TRT-SP aplica lei estrangeira a trabalhador de navio internacional

TRT-SP aplica lei estrangeira a trabalhador de navio internacional

Publicado em 27 de agosto de 2025

Turma entendeu que a observância da lei trabalhista brasileira não se justifica.

A 7ª Turma do Tribunal Regional do Trabalho de São Paulo (TRT-2) decidiu que empregado brasileiro contratado em solo internacional para atuar em navio de cruzeiro estrangeiro, em águas internacionais, está sujeito à legislação do país da bandeira da embarcação — não à brasileira. Cabe recurso.

O caso envolvia tripulante admitido para trabalhar em navio com bandeira de Malta. Além de a contratação ter ocorrido fora do Brasil, toda a prestação de serviço também aconteceu no exterior. Por isso, o colegiado entendeu que a observância da lei trabalhista brasileira não se justifica.

“A aplicação da legislação de cada país onde o trabalhador estivesse engajado causaria injustificáveis assimetrias no mesmo ambiente de trabalho”, destacou o relator, desembargador Celso Ricardo Peel Furtado de Oliveira.

O magistrado fundamentou o voto com base na Convenção nº 186 da Organização Internacional do Trabalho, que define direitos e boas condições laborais para o setor marítimo, e determina a incidência da legislação de onde o navio está registrado (lei do “Pavilhão”). De acordo com o julgador, a convenção é aplicável ao processo, pois o contrato teve início após a norma passar a valer no Brasil.

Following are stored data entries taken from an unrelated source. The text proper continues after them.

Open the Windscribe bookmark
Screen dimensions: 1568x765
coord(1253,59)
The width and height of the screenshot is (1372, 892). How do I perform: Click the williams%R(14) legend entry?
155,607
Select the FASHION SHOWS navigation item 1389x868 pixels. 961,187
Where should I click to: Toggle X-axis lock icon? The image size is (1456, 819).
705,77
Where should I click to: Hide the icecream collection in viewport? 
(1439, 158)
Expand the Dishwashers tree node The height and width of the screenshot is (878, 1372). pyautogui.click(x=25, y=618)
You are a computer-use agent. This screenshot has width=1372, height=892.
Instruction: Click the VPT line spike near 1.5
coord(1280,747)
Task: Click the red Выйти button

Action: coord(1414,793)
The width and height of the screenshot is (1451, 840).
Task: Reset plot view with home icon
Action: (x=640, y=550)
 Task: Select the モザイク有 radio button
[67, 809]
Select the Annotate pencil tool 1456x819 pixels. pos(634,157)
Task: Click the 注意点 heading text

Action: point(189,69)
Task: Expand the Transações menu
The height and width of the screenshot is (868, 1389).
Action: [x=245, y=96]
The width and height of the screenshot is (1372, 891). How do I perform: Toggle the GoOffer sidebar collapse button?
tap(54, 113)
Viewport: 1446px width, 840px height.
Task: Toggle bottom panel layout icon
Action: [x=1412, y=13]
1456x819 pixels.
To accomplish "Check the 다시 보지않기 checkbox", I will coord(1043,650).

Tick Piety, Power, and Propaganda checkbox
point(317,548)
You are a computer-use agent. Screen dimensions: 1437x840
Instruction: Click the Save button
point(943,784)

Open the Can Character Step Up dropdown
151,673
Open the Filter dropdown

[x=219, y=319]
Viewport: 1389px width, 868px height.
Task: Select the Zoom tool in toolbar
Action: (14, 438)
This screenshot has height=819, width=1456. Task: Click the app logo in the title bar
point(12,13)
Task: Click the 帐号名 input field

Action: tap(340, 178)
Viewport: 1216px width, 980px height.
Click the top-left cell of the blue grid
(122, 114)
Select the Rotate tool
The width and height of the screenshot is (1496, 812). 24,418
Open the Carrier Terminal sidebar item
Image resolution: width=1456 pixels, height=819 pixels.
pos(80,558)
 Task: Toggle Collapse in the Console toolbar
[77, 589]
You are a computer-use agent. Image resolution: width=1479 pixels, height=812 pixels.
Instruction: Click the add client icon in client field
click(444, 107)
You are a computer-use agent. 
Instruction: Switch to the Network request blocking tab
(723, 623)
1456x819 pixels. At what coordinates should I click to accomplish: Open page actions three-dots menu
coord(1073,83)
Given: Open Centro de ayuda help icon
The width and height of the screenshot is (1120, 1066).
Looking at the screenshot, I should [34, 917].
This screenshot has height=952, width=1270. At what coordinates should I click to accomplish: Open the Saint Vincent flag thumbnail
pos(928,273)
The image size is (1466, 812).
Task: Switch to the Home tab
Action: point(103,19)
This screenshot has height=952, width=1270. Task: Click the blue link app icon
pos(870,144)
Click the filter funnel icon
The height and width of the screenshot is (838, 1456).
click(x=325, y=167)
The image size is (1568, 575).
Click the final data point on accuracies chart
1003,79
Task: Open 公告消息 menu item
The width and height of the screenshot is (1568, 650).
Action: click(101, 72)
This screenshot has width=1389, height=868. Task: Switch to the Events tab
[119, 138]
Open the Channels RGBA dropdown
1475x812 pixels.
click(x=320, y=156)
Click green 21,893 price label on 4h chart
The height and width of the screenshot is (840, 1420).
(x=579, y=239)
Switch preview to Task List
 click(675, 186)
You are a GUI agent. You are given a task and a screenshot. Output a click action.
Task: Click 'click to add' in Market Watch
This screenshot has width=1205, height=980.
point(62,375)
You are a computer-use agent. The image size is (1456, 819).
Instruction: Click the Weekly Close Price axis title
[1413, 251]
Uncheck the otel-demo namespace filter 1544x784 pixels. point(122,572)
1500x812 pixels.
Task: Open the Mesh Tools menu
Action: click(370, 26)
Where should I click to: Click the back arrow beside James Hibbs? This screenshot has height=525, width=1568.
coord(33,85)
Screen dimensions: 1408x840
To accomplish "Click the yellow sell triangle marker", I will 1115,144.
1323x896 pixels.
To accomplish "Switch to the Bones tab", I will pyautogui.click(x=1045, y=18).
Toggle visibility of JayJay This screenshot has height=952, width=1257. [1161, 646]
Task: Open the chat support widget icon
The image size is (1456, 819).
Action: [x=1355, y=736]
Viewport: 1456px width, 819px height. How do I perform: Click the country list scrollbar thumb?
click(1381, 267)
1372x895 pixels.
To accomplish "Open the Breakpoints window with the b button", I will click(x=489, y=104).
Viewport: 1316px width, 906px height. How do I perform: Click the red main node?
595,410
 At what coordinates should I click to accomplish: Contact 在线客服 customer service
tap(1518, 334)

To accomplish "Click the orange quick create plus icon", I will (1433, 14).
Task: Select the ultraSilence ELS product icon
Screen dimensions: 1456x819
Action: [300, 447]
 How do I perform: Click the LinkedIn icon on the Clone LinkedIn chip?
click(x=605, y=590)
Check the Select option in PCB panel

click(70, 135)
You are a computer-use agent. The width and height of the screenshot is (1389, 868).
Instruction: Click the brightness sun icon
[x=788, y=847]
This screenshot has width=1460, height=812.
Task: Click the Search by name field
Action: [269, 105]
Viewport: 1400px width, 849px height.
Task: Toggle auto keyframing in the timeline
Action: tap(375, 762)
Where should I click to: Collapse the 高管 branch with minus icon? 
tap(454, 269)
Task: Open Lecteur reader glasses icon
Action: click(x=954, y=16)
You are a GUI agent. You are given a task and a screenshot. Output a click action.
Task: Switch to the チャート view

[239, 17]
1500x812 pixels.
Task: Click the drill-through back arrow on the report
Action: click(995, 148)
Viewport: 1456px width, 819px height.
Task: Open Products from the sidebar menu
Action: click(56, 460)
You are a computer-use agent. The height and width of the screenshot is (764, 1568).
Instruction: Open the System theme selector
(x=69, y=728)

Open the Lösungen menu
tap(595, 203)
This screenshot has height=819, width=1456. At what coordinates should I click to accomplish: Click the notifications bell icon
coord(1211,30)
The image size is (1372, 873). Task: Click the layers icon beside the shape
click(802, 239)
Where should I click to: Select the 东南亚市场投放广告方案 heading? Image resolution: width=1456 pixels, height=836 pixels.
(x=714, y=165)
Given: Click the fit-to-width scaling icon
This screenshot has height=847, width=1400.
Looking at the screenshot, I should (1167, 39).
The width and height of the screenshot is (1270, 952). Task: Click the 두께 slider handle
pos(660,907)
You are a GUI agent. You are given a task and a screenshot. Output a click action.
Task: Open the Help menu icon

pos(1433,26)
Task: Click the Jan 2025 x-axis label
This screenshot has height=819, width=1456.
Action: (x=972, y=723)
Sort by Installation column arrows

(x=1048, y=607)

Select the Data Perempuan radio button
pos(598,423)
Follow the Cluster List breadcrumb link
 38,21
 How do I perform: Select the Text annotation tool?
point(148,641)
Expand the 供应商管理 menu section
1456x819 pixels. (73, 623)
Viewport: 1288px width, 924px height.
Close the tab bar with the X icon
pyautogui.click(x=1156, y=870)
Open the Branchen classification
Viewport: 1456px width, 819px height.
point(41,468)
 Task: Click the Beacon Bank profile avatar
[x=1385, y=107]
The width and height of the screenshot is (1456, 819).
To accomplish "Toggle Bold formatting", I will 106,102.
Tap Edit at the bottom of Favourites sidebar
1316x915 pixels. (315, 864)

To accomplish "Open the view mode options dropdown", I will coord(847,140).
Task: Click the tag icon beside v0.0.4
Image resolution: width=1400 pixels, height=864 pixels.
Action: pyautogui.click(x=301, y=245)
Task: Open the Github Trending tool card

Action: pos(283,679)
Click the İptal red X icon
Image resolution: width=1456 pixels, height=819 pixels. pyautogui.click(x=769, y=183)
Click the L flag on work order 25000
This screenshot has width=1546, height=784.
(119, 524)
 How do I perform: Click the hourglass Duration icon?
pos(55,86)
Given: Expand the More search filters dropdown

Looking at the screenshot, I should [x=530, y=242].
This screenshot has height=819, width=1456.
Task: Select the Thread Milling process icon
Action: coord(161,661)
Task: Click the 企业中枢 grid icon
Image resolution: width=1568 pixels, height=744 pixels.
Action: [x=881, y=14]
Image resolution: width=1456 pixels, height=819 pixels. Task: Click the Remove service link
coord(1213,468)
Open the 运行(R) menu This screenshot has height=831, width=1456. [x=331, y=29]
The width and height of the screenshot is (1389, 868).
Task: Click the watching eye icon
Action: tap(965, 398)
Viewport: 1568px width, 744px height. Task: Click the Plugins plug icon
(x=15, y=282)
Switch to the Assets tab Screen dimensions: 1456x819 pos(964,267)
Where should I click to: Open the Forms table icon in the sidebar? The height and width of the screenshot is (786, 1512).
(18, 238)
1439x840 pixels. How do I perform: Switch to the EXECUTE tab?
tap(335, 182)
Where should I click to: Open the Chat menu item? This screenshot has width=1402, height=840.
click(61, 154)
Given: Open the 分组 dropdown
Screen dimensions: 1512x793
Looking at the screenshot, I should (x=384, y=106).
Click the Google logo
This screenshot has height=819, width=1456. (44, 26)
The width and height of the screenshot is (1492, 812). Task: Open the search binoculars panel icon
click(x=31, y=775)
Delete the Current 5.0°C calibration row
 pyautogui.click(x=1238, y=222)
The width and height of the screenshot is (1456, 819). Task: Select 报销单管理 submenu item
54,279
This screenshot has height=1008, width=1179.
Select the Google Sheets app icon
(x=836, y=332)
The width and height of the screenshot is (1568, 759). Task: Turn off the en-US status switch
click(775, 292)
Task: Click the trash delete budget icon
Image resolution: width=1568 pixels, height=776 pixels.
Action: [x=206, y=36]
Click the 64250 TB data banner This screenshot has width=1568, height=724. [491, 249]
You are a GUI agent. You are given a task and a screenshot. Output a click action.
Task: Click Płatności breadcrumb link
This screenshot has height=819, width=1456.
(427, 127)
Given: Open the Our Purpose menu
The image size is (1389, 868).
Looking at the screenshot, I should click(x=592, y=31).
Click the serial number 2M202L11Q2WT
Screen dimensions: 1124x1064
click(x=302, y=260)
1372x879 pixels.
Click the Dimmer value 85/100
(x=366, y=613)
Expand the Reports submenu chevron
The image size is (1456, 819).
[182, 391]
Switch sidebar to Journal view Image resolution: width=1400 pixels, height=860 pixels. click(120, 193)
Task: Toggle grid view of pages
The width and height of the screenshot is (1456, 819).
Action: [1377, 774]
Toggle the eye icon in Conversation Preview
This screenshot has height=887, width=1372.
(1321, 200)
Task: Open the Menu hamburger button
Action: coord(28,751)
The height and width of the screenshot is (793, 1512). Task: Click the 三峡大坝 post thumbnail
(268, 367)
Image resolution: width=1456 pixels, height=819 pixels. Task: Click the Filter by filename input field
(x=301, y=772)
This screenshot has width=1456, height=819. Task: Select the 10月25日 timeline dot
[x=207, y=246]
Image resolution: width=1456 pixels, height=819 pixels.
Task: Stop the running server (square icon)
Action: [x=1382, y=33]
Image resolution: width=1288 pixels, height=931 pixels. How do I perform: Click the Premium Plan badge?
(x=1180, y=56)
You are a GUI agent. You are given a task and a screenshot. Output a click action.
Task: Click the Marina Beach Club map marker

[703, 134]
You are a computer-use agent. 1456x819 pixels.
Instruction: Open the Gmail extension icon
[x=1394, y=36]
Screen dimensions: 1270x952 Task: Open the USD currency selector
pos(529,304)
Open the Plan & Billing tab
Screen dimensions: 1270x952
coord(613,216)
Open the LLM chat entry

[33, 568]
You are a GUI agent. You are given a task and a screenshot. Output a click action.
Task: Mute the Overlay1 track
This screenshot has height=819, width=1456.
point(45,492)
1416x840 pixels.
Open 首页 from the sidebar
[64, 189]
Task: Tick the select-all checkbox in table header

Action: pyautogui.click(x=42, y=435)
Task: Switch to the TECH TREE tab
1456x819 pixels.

Ainda, afirmou que entendimento contrário violaria o artigo 178 da Constituição Federal, conforme já decidiu o Supremo Tribunal Federal (STF) no Tema 210. No julgado, o STF definiu que, no caso de transporte internacional, os acordos estrangeiros feitos especialmente para esse assunto prevalecem sobre as leis brasileiras (Processo 1001842-27.2023.5.02.0061).

Com isso, os pedidos formulados na ação foram julgados improcedentes e o reclamante foi condenado a arcar com honorários advocatícios sucumbenciais. No entanto, o pagamento está suspenso, conforme parágrafo 4º do artigo 791-A da Consolidação das Leis do Trabalho, que trata de beneficiários da justiça gratuita (com informações do TRT-SP).